Direct obstetric cases of hemorrhage, infection, hypertensive disorders of pregnancy and complications of unsafe abortion cause 80 per cent of maternal deaths. For every woman who dies from complications related to childbirth, approximately 30 more suffer injuries, infections and disabilities that are usually untreated and ignored, and can result in lifelong pain and social and economic exclusion. Most of these complications can be predicted and prevented.

All pregnant women are at risk and can develop complications at any time during pregnancy, delivery and after delivery. However, women and families can learn how to avoid unplanned pregnancies, and if pregnant, they can learn the importance of receiving antenatal care and how to identify danger signs, plan for emergency referrals and choose safe birthing options. When problems arise and referral is timely, complications can be treated in health facilities that are adequately equipped with supplies and medications, and fully staffed with competently trained health workers.

Improving the health and nutrition of mothers-to-be and providing quality reproductive health services are pivotal to addressing many underlying causes of child mortality.

With close to 50 per cent of all newborn deaths occurring within 24 hours of delivery and up to 75 per cent in the first week post-partum, strategies must centre on a continuum of care approach. This approach includes improving access to antenatal care during pregnancy, improved management of normal delivery by skilled attendants, access to emergency obstetric and neonatal care when needed, and timely postnatal care for both mothers and newborns. In addition to strengthening the links between the different levels of care in health facilities, the continuum of care also refers to strengthening the links between the community and health facilities.
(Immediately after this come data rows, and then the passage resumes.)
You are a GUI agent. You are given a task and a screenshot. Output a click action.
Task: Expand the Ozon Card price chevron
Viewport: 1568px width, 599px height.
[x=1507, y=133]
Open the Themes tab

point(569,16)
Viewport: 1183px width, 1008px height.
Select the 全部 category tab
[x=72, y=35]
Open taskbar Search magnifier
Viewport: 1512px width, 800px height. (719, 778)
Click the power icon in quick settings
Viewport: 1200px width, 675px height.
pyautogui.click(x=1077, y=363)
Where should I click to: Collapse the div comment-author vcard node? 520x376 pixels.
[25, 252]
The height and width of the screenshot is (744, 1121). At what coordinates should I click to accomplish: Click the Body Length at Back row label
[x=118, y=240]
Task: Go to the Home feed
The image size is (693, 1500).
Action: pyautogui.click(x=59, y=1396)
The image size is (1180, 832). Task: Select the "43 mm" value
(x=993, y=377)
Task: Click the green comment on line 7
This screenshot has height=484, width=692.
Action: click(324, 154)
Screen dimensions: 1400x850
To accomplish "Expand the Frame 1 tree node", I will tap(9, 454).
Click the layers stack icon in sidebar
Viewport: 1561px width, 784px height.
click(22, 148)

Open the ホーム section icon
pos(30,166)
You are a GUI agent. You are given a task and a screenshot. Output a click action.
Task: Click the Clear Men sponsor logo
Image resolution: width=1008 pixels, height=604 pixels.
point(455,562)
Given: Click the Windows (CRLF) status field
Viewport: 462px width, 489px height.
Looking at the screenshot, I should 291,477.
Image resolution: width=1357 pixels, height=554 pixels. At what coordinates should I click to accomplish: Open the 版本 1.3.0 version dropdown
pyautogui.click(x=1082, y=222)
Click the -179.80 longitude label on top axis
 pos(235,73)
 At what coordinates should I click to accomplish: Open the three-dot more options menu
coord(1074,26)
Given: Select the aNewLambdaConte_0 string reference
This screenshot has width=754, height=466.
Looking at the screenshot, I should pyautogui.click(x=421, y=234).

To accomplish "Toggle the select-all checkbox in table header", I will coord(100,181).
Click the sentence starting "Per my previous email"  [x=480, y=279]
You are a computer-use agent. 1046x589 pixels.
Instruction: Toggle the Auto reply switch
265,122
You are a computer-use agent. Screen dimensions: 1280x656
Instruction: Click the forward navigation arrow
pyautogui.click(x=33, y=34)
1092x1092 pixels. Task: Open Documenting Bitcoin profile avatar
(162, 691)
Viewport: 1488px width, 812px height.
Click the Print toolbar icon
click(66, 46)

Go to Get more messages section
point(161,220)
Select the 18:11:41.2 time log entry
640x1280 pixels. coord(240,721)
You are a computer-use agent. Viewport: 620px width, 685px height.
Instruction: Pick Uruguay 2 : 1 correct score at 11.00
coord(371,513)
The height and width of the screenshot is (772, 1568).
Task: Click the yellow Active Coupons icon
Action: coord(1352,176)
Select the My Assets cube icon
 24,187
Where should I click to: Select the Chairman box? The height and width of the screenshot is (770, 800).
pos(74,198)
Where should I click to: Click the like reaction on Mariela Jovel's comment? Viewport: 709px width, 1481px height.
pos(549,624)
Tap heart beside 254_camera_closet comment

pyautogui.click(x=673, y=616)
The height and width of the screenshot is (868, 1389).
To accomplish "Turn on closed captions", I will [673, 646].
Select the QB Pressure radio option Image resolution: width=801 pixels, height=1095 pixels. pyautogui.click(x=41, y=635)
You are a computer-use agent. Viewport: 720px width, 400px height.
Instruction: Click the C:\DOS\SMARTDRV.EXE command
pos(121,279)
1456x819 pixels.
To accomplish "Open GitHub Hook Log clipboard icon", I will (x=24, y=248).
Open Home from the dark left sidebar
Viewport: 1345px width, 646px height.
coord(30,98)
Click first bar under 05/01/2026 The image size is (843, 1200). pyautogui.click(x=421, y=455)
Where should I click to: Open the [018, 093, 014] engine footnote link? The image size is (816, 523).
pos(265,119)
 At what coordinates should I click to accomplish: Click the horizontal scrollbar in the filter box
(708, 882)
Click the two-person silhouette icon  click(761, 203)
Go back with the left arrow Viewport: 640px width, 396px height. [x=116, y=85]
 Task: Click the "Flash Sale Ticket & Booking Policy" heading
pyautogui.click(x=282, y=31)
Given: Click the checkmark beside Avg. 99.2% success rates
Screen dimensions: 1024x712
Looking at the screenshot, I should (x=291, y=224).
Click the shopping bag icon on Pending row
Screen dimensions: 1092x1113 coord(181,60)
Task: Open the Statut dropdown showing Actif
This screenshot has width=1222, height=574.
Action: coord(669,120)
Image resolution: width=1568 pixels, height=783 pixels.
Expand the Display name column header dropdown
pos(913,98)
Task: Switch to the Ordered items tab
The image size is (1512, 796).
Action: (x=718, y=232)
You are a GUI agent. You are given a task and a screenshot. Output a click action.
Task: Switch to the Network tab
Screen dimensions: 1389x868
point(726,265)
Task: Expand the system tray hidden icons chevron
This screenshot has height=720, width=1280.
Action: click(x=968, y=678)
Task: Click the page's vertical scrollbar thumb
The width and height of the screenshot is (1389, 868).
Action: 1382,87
It is a myth to assume that high-cost neonatal care hospital units are the only way to treat sick newborns. There is evidence proving that a large proportion of newborn death and disease can be reduced by implementing simple, low-cost interventions during delivery and in the vulnerable days and weeks post-partum, both in the facility and at home. These essential interventions include drying the newborn and keeping the baby warm; initiating breastfeeding as soon as possible after delivery and supporting the mother to breastfeed exclusively; giving special care to low-birth-weight infants; and diagnosing and treating newborn problems like asphyxia and sepsis.

The majority of essential interventions are home care practices that families can provide themselves. Families can also use the help of a community health worker, who can be present at delivery to care for the newborn, and visit within the first 24 hours and again one to two additional times during the first week. With more than 50 per cent of newborn deaths occurring at home, the long-term goal of training sufficient numbers of skilled attendants to be present at all births will not be a reality in many countries for many years to come. Experts estimate that providing these essential interventions at scale — over 90 per cent coverage — in the community and in health facilities can reduce the neonatal mortality rate by 70 per cent.

Honourable senators, Canada can take a leading role at the meetings of the G8/G20. Economic development is dependent on maternal and child health. It is estimated that $15 billion is lost each year as a result of maternal and child health failures. This is the largest health inequity in the world. For example, in Afghanistan, one out of eight women dies in childbirth. In Canada, it is one in 11,000.

I had a complicated second pregnancy that resulted in my spending six months in bed, and the last six weeks of the pregnancy in hospital. Because I lived in Canada, both my child and I survived. Millions of mothers and children are not so lucky. Canada can lead. I urge honourable senators to support this motion to encourage our government to take that leadership role at the meetings of the G8/G20.